ROS production upon MDC exposure. EndoC-βH1 (A,C,E), and INS-1E (B,D,F) cells were treated with vehicle (DMSO) or different doses of BPA (A,B), TBT (C,D) or PFOA (E,F) for 24 h. Menadione (15 μM for 90 min) was used as a positive control. ROS production was measured by oxidation of the fluorescent probe 2′,7′-dichlorofluorescein diacetate (DCF) and normalized by total protein. Results are expressed as % vehicle-treated cells.

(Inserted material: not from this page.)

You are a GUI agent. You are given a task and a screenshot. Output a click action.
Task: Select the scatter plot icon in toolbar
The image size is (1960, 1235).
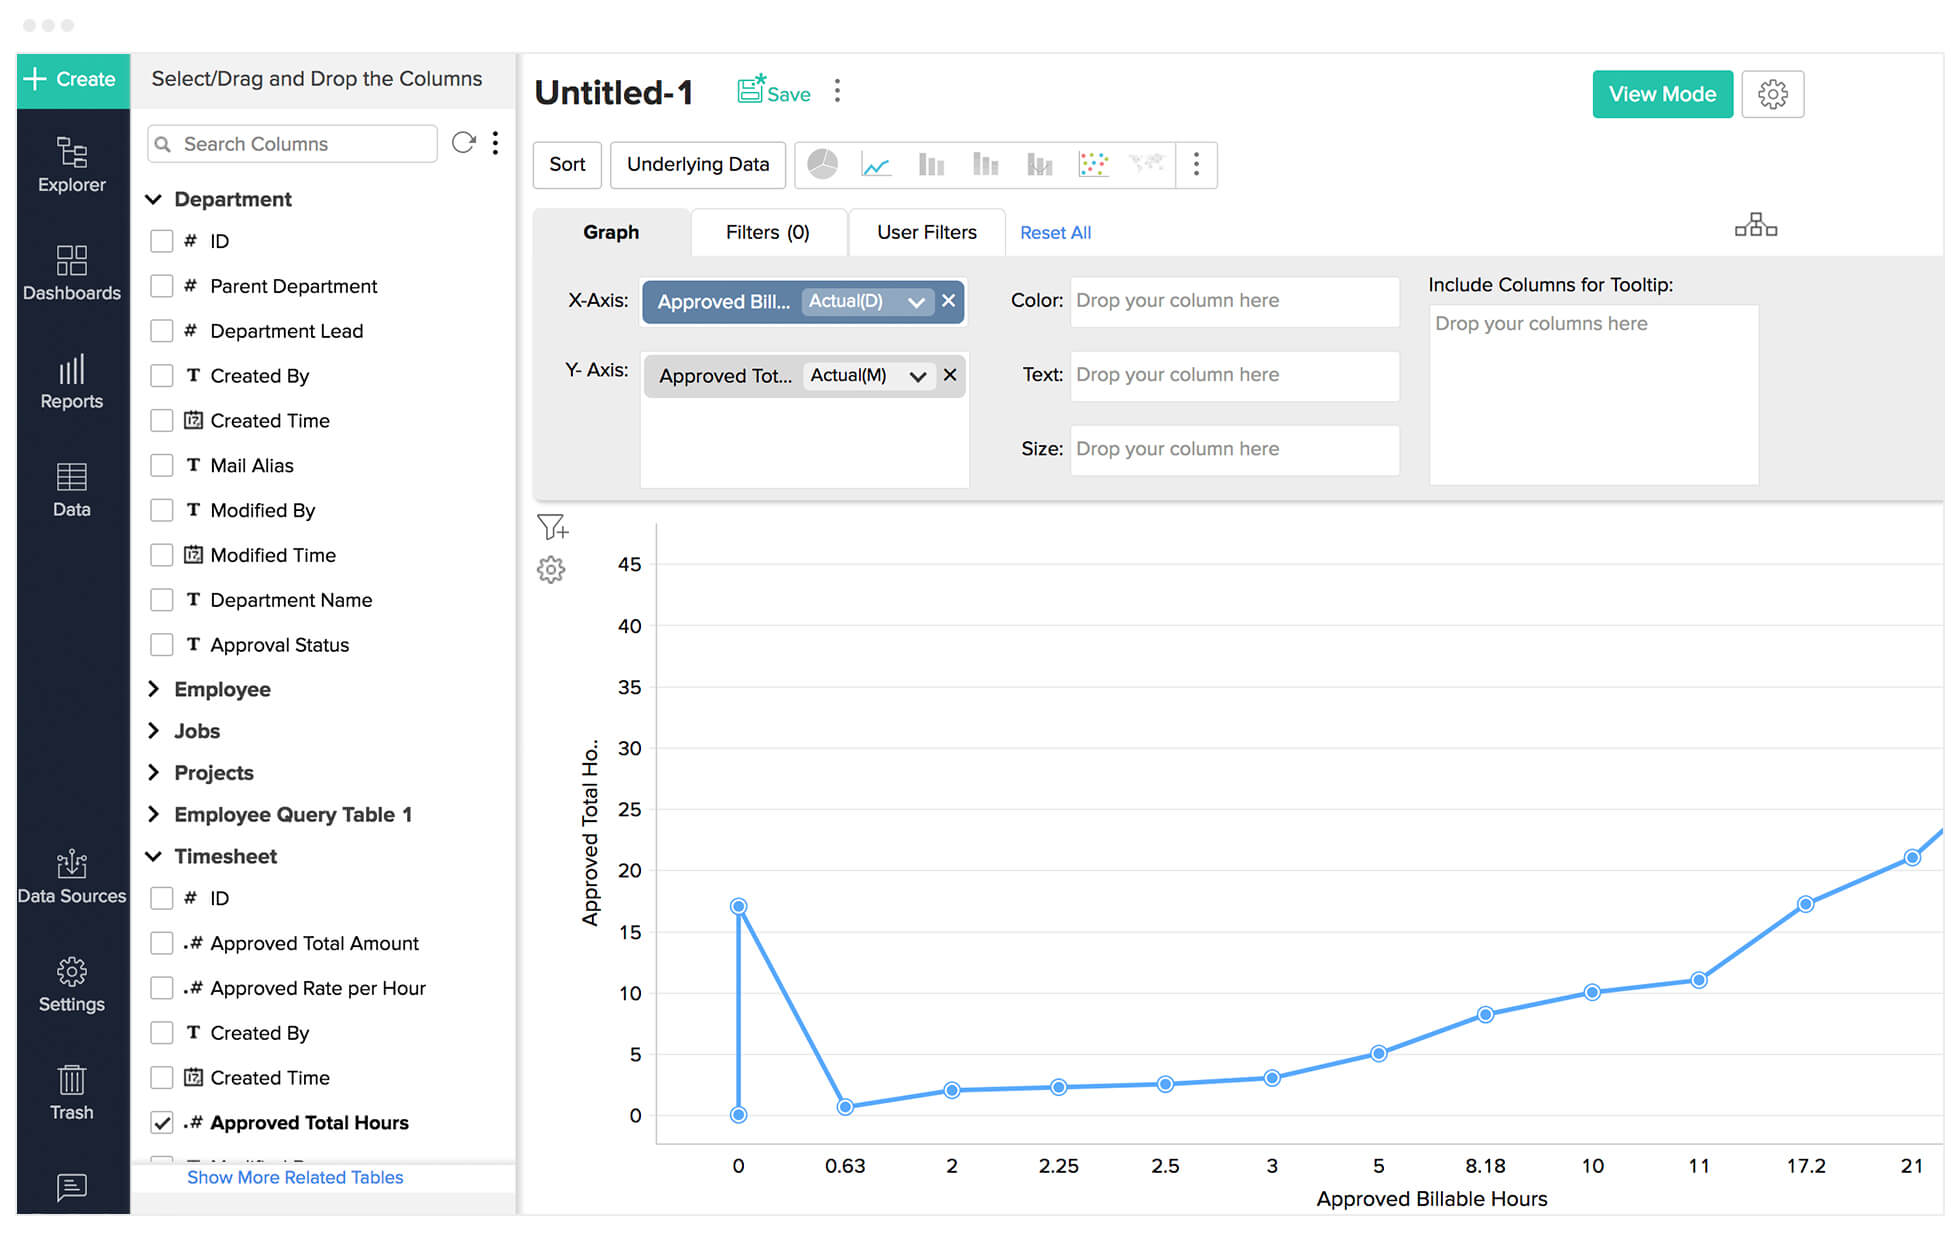point(1095,164)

EndoC-βH1 (G,I) and INS-1E (H,J) cells were treated with vehicle (DMSO), BPA (1 μM; G,H) or TBT (200 nM; I,J) in the absence or presence of N-acetylcysteine (NAC; 3 mM) for 24 h. Apoptosis was evaluated using HO and PI staining. Data are shown as means ± SEM (n = 3–5 independent experiments, where each dot represents an independent experiment). (A–F) * p ≤ 0.05, ** p ≤ 0.01 and *** p ≤ 0.001 vs. Vehicle. MDCs vs. Vehicle by one-way ANOVA; Menadione vs. Vehicle by two-tailed Student’s t test. (G–J) ** p ≤ 0.01 and *** p ≤ 0.001 vs. its respective Vehicle; ^### p ≤ 0.001 as indicated by bars. Two-way ANOVA.